* [What you are asked to do]: Below are the records; copy out every line that holds the word "each".

-------- Data listing

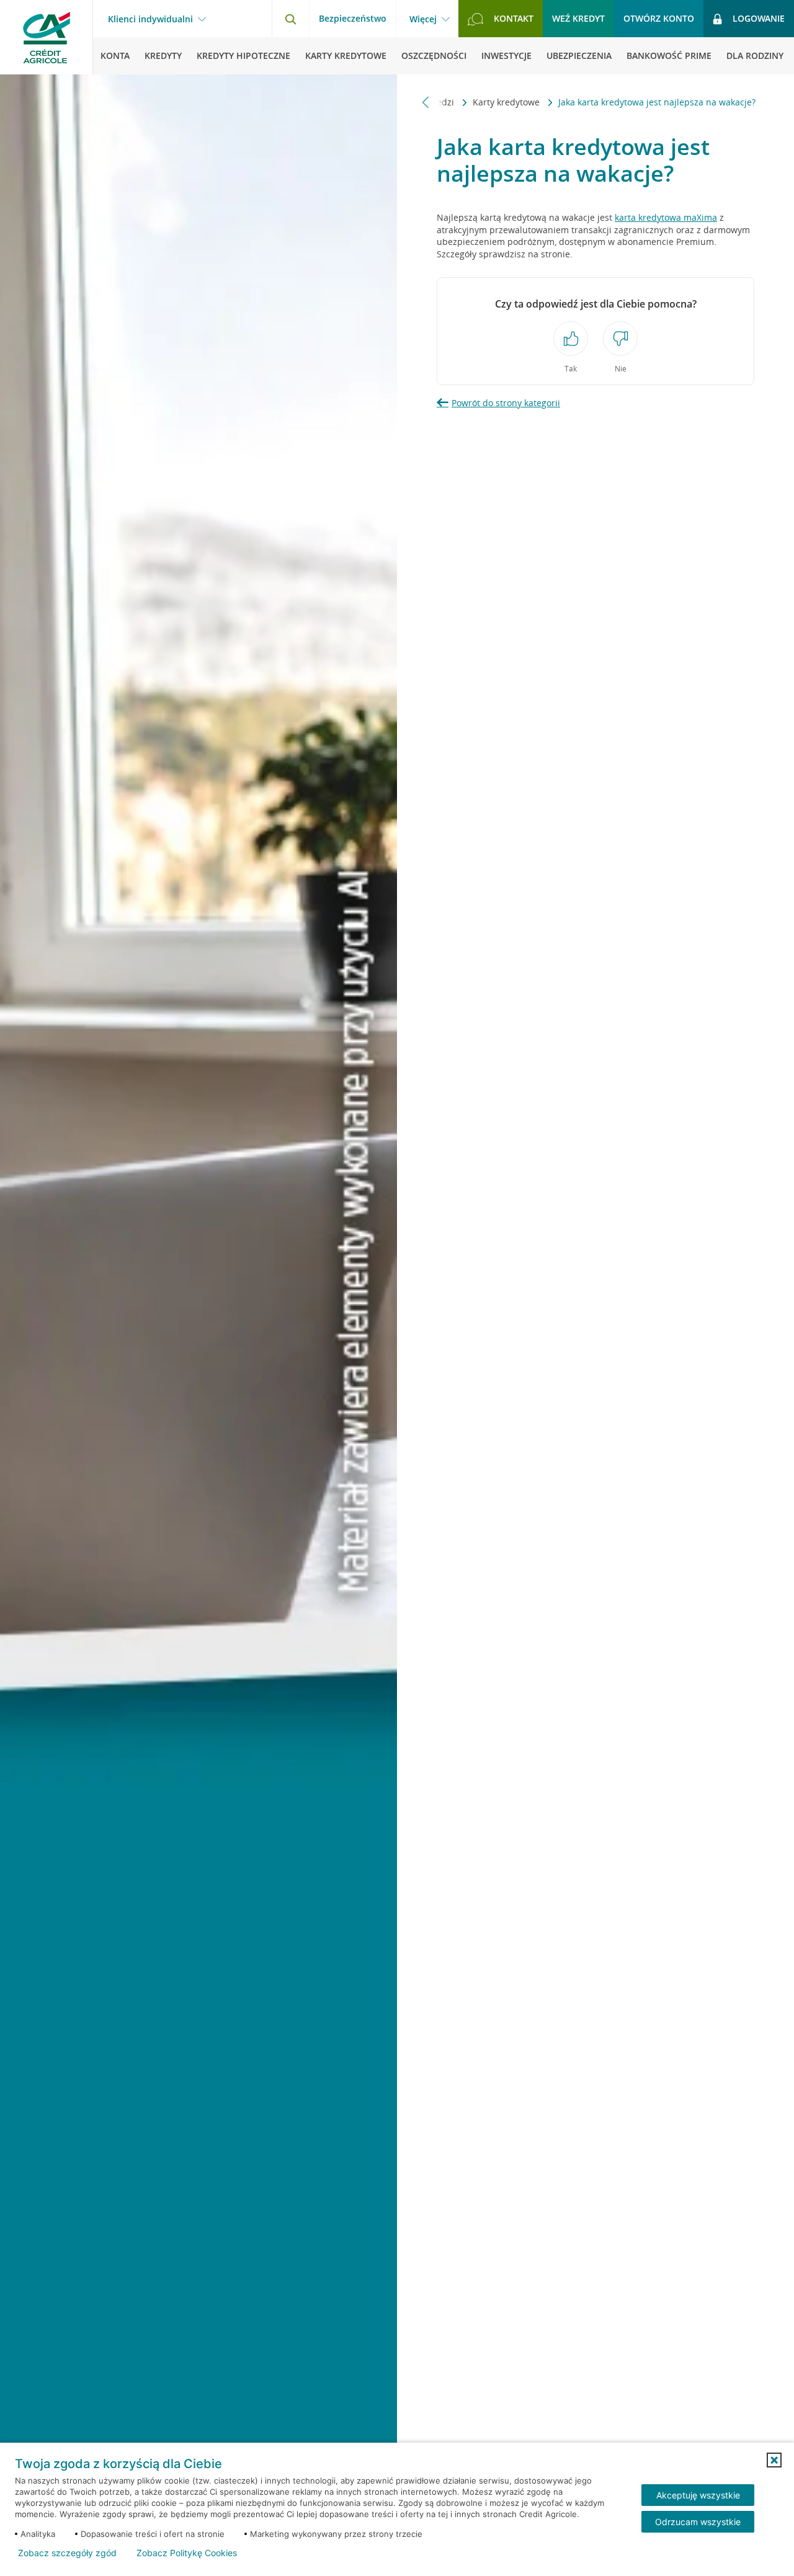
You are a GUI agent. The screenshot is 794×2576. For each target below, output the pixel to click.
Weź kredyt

----------------
-------- Data listing

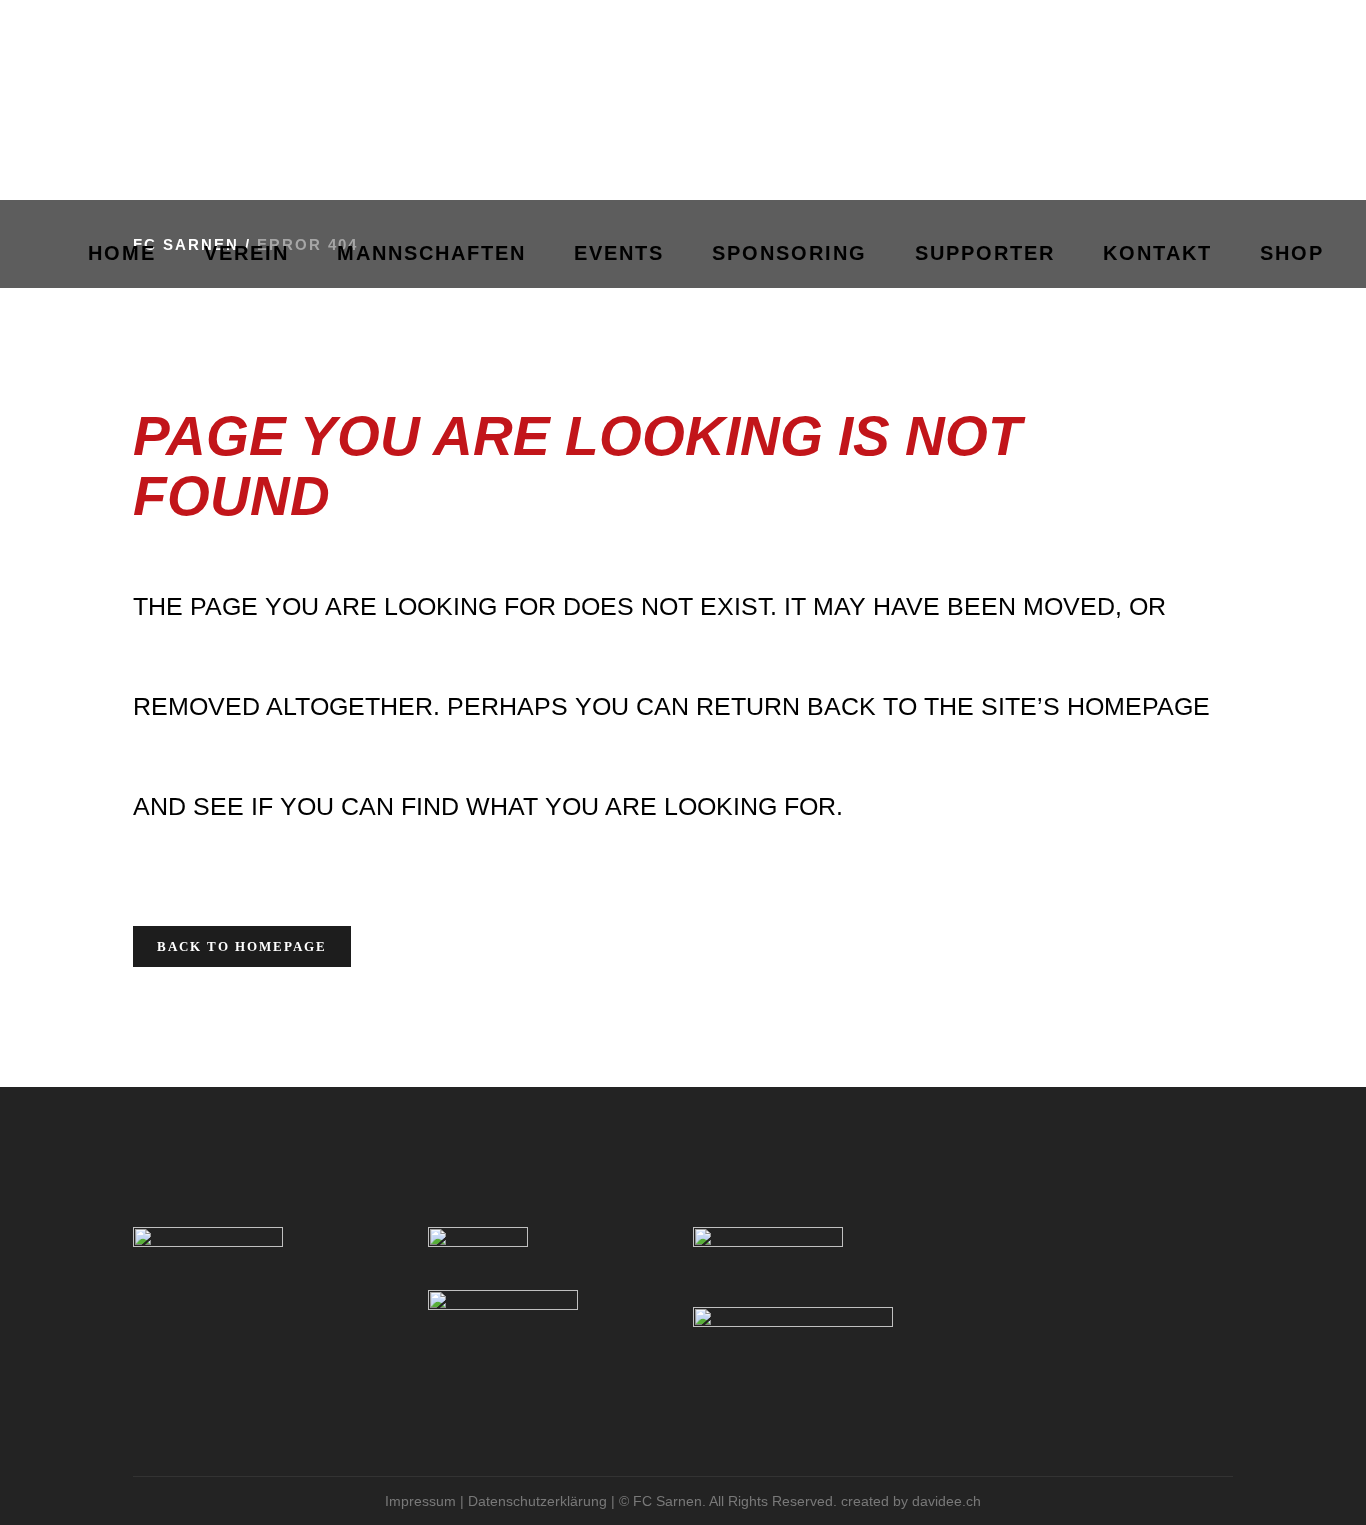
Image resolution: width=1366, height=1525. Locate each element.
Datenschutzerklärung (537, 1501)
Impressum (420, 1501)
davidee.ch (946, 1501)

----------------

* [Result of the exercise]:
You are a GUI agent. The screenshot is 794×2576. For each target below, output the pixel to click.
Image resolution: width=1366, height=1525. Locate each element.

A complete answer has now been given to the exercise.